Dalla relazione instaurata durante i laboratori sono nate le idee che hanno guidato la progettazione delle due grandi sculture luminose che compongono BENU. Due fenici poste su alte aste, collocate nel perimetro del carcere in punti visibili sia dalle aree interne dell’istituto – comprese le finestre delle stanze di pernottamento e gli uffici del personale – sia dall’esterno. La loro accensione non è automatica: la luce si attiva grazie all’energia prodotta dalle detenute tramite cyclette collegate a generatori e accumulatori. La necessità di attrezzi per l’attività fisica, emersa durante i sopralluoghi, ha portato a questa soluzione che lega simbolicamente la luminosità delle opere alla partecipazione quotidiana delle donne, trasformando il gesto dell’allenamento in un atto che rende visibile la loro presenza.
Le fenici, concepite come metafore delle aspirazioni condivise nei dialoghi con le partecipanti, rappresentano libertà, trasformazione, resilienza e desiderio di rinascita. Diventano così immagini capaci di incarnare una nuova mitologia intima e collettiva, in grado di rafforzare il senso di dignità e di orientare verso un percorso di cambiamento. La loro visibilità oltre i confini del carcere crea inoltre un segnale di vitalità rivolto al quartiere e alla città, un ponte ideale tra interno ed esterno.

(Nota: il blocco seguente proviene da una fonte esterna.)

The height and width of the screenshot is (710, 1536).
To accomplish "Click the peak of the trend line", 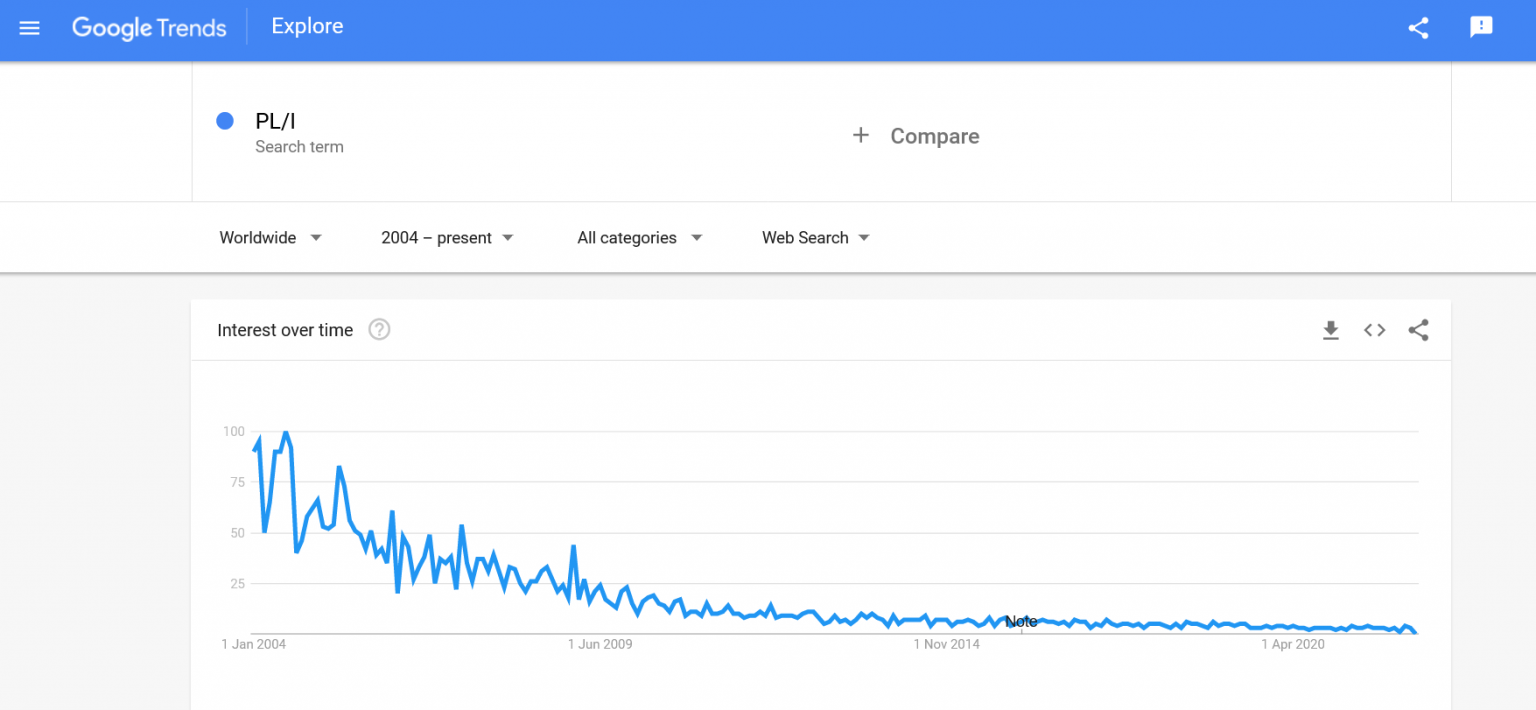I will (x=286, y=433).
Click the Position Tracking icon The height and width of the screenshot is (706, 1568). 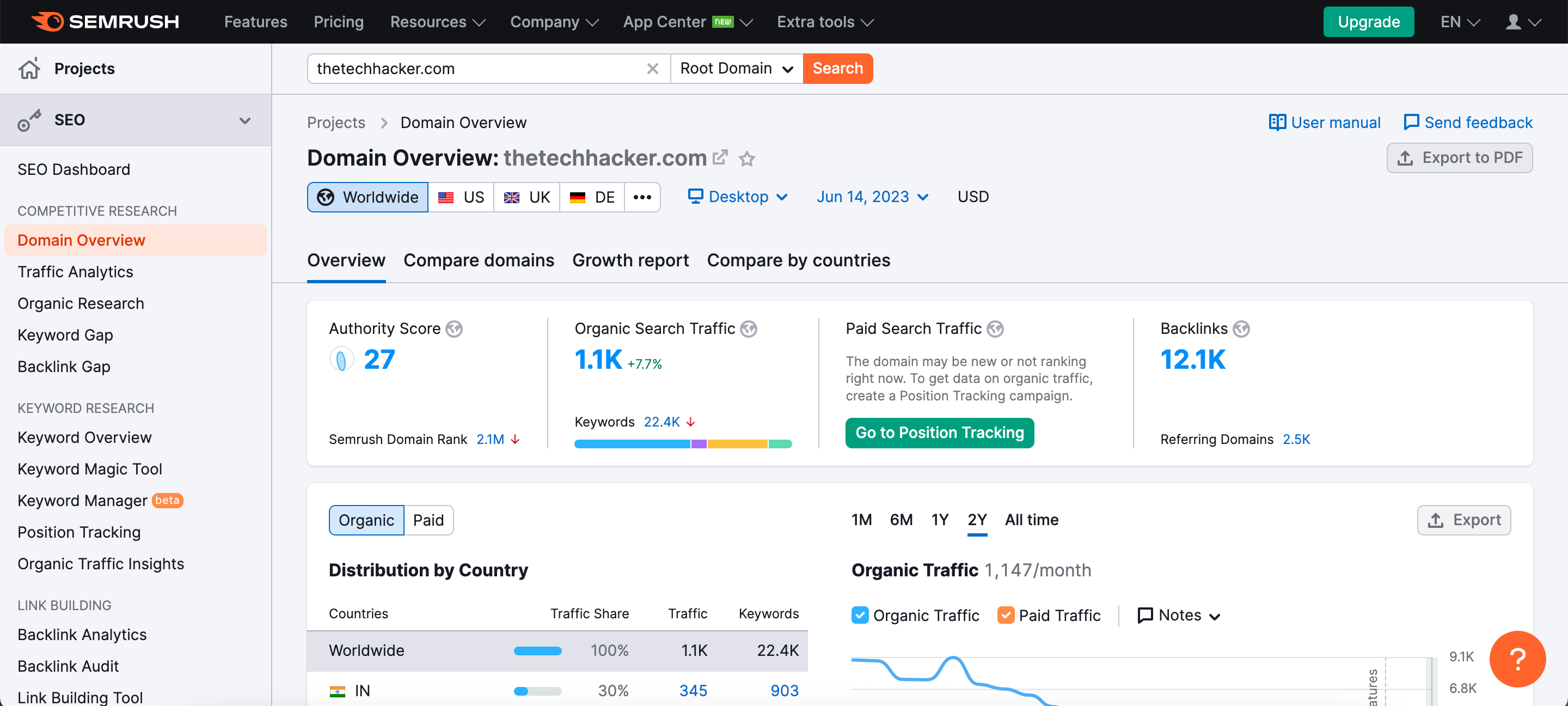click(79, 531)
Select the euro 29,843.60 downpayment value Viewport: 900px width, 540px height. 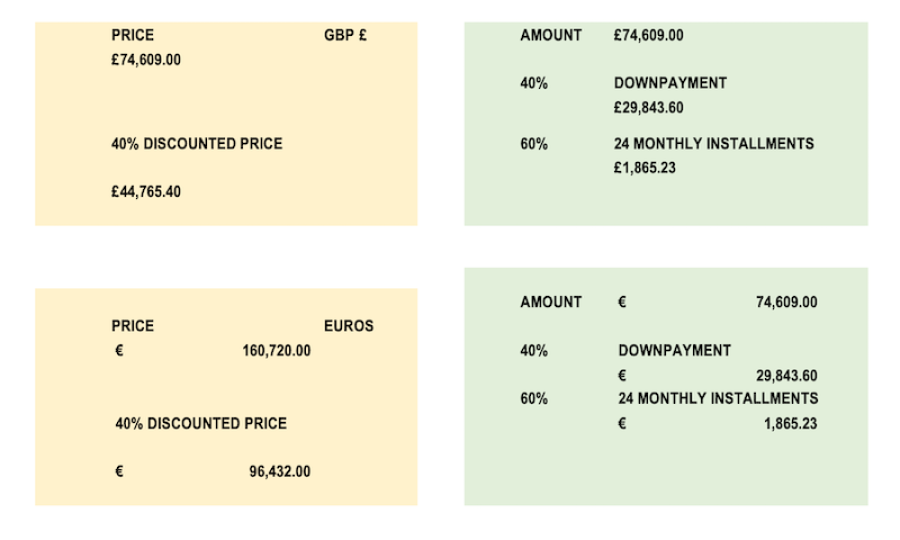click(786, 376)
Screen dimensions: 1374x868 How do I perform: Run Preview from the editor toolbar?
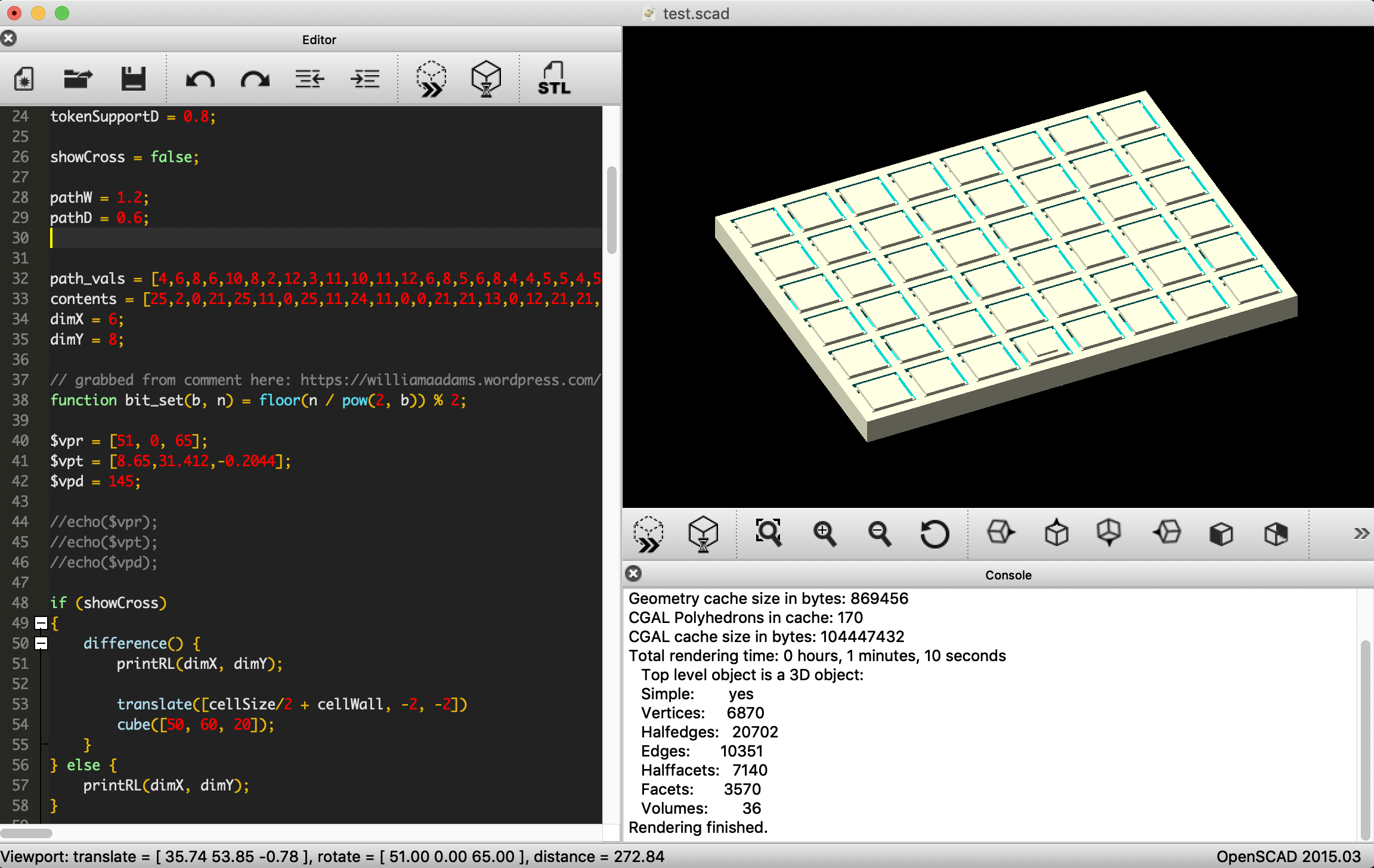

Paola Severino, Presidente della Fondazione Severino, sottolinea questo valore: “BENU è molto più di un’opera d’arte: è il risultato di un percorso condiviso, umano e simbolico. È la dimostrazione concreta che anche all’interno del carcere si può generare bellezza, dialogo, fiducia. Le due fenici luminose che si accendono ogni sera grazie all’energia delle detenute raccontano una storia di riscatto possibile. E ci ricordano che la luce può nascere anche da qui, anche adesso, anche dal mondo dentro”.
Il curatore Marcello Smarrelli ribadisce: “In virtù del processo di co-creazione e condivisione, BENU si configura come un’opera partecipata che attinge dalle narrazioni più intime e personali delle singole detenute, tradotte, ridefinite e assemblate dall’artista in soggetti iconografici dotati di un potere evocativo plurale, capace di restituire un senso profondo di dignità, ispirando fiducia, lasciando intravedere nuove possibilità”.
Il progetto, promosso dalle due fondazioni in collaborazione con Intesa Sanpaolo e con il patrocinio del Dicastero per la Cultura e l’Educazione della Santa Sede e del Ministero della Giustizia, è stato realizzato anche grazie al contributo di ARTELIA Italia, responsabile del project management, della progettazione elettrica e della supervisione tecnica. CARIOCA ha messo a disposizione tutto il materiale necessario ai laboratori, mentre APA – Agenzia Pubblicità Affissioni diffonderà in tutta Roma le immagini delle fenici attraverso la sua rete di impianti cartacei e digitali.